Iron Deficiency After Kidney Transplantation

Joanna Sophia J. Vinke; Marith I. Francke; Michele F. Eisenga; Dennis A. Hesselink; Martin H. de Borst


Nephrol Dial Transplant. 2021;36(11):1976-1985. 

In This Article

Abstract and Introduction


Iron deficiency (ID) is highly prevalent in kidney transplant recipients (KTRs) and has been independently associated with an excess mortality risk in this population. Several causes lead to ID in KTRs, including inflammation, medication and an increased iron need after transplantation. Although many studies in other populations indicate a pivotal role for iron as a regulator of the immune system, little is known about the impact of ID on the immune system in KTRs. Moreover, clinical trials in patients with chronic kidney disease or heart failure have shown that correction of ID, with or without anaemia, improves exercise capacity and quality of life, and may improve survival. ID could therefore be a modifiable risk factor to improve graft and patient outcomes in KTRs; prospective studies are warranted to substantiate this hypothesis.

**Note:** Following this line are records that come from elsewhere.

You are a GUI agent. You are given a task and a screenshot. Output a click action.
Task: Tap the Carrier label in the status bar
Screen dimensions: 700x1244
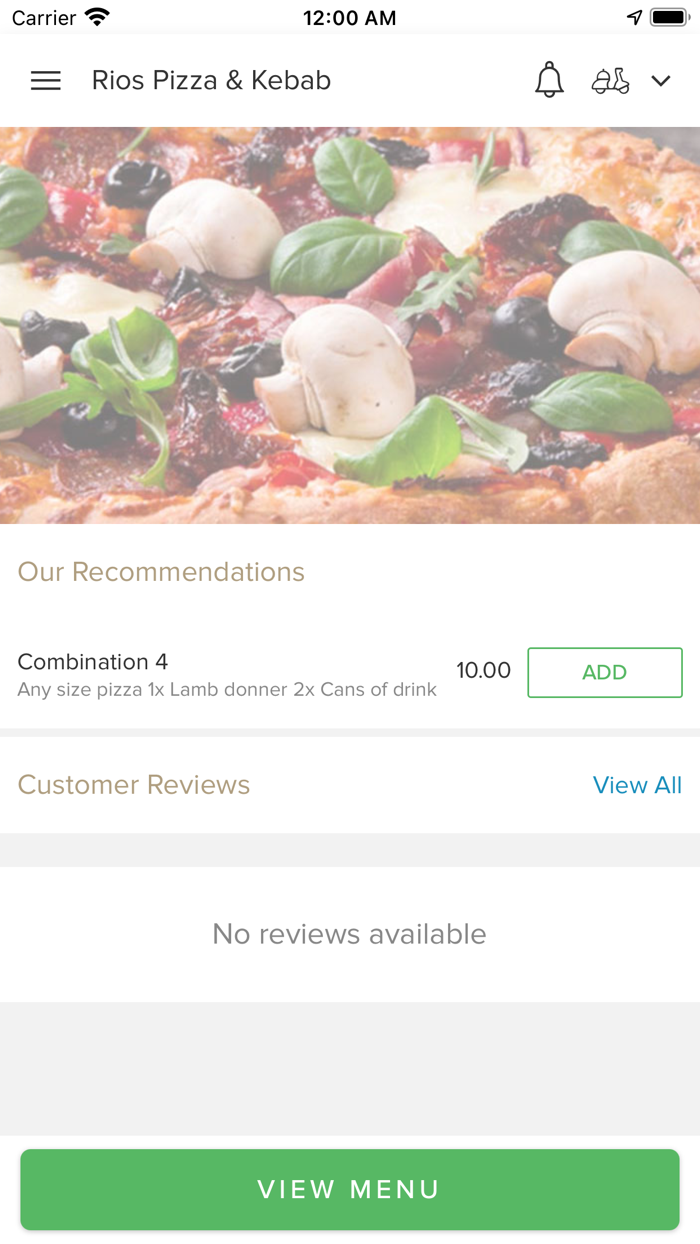(43, 17)
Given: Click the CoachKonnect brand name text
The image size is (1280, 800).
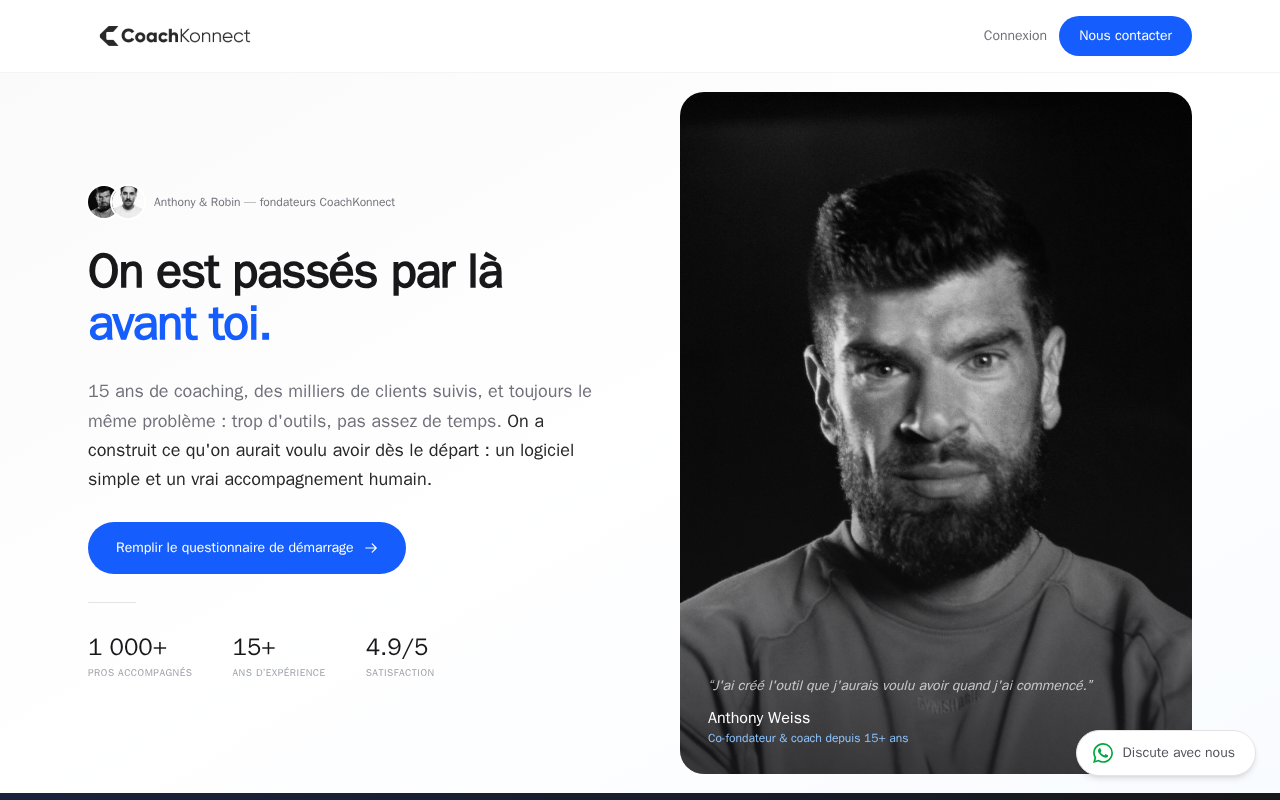Looking at the screenshot, I should coord(186,36).
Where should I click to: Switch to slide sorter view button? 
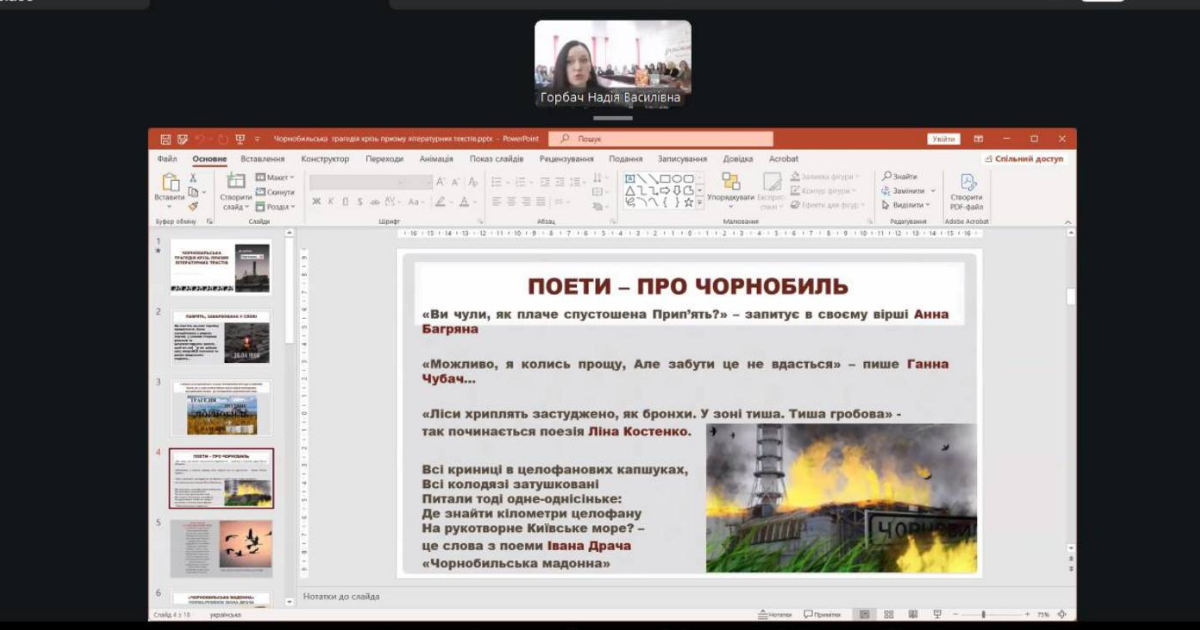coord(887,614)
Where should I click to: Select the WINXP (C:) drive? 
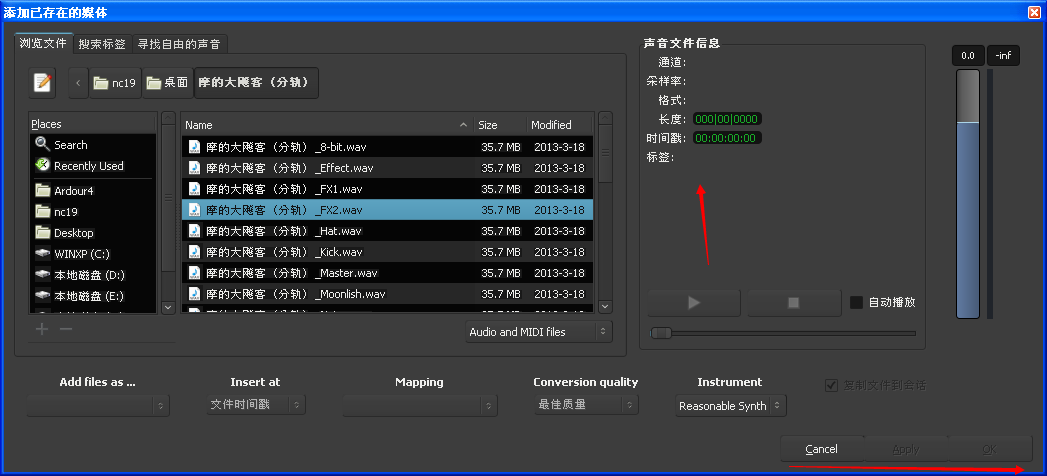coord(81,254)
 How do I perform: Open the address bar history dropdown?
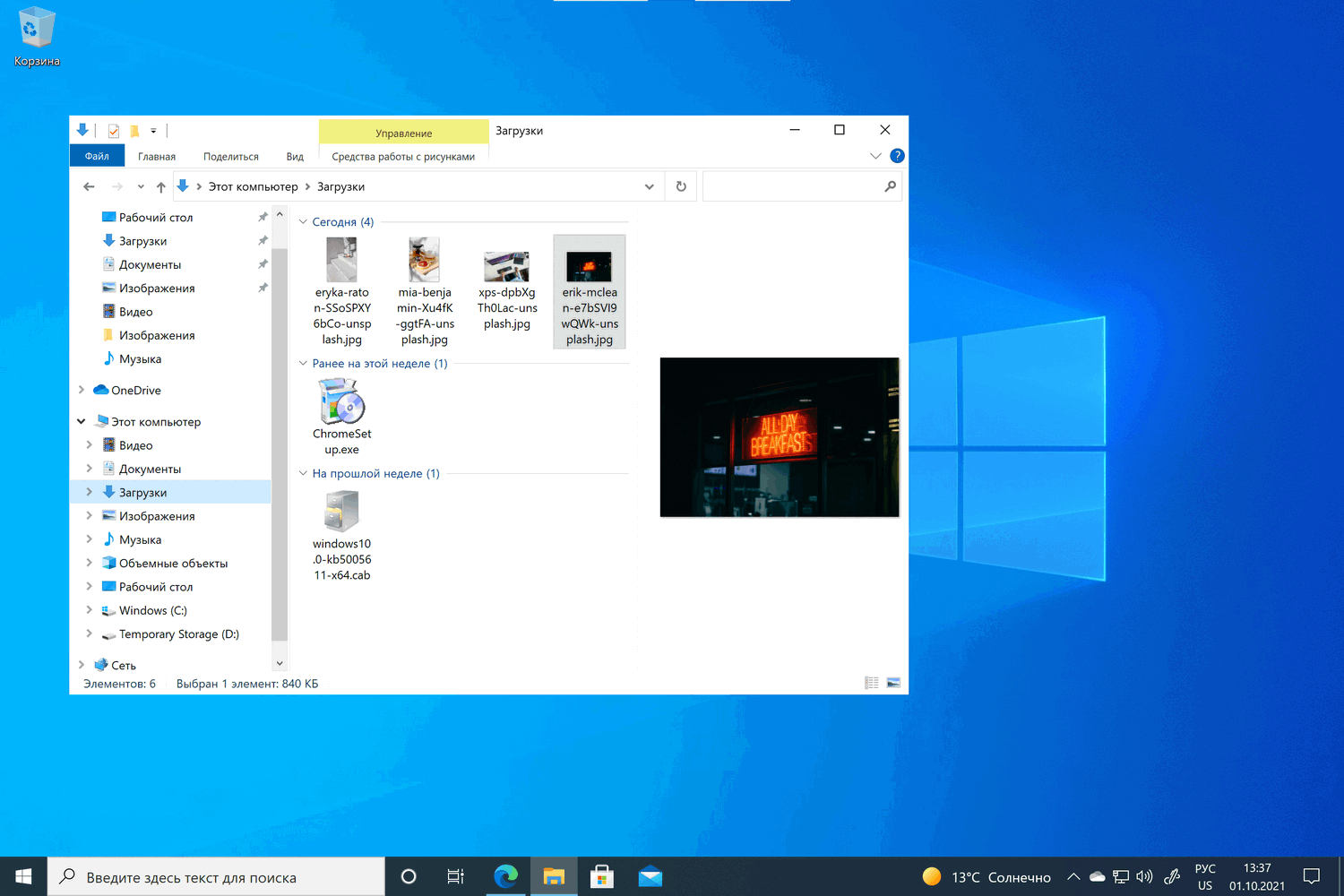(x=649, y=186)
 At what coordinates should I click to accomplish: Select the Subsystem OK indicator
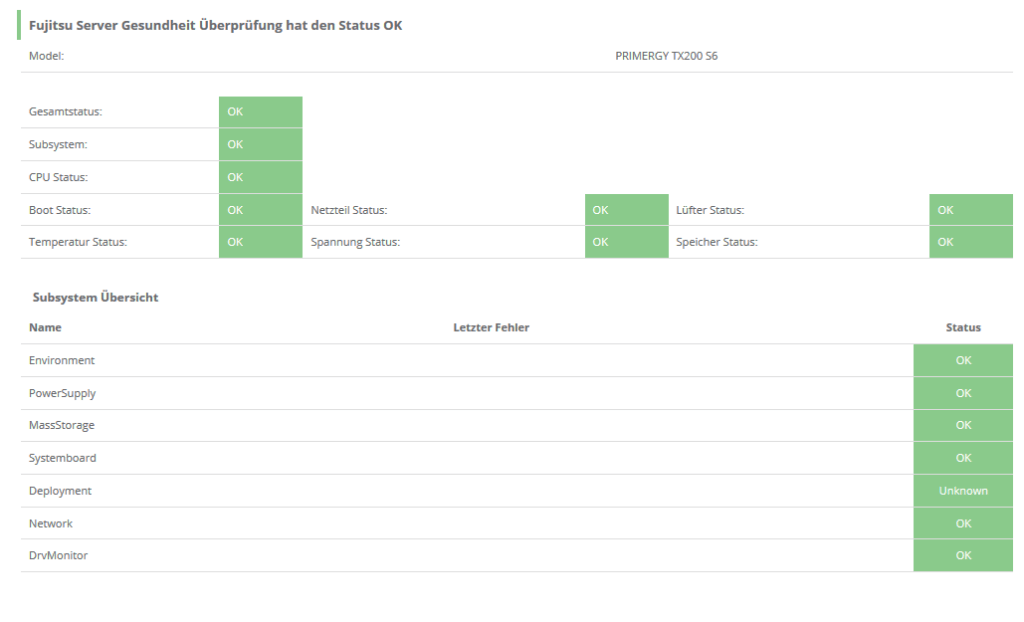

Iron deficiency anaemia (IDA) affects approximately one billion individuals globally and has a particularly high prevalence among patients with chronic kidney disease (CKD) and end-stage renal disease (ESRD),[1] including kidney transplant recipients (KTRs).[2] The presence of iron deficiency (ID) after kidney transplantation is strongly associated with an increased mortality risk.[2,3] Interestingly, this association is independent of co-existing anaemia, suggesting a specific pathogenic role for ID in kidney transplantation.[2] Although the potential mechanisms driving the association between ID and mortality have not been fully elucidated, ID has been implicated in both immunological and non-immunological pathological processes. In this review, we will discuss the definition, prevalence and clinical impact of ID after kidney transplantation, address potential underlying pathophysiological pathways and propose areas for future study.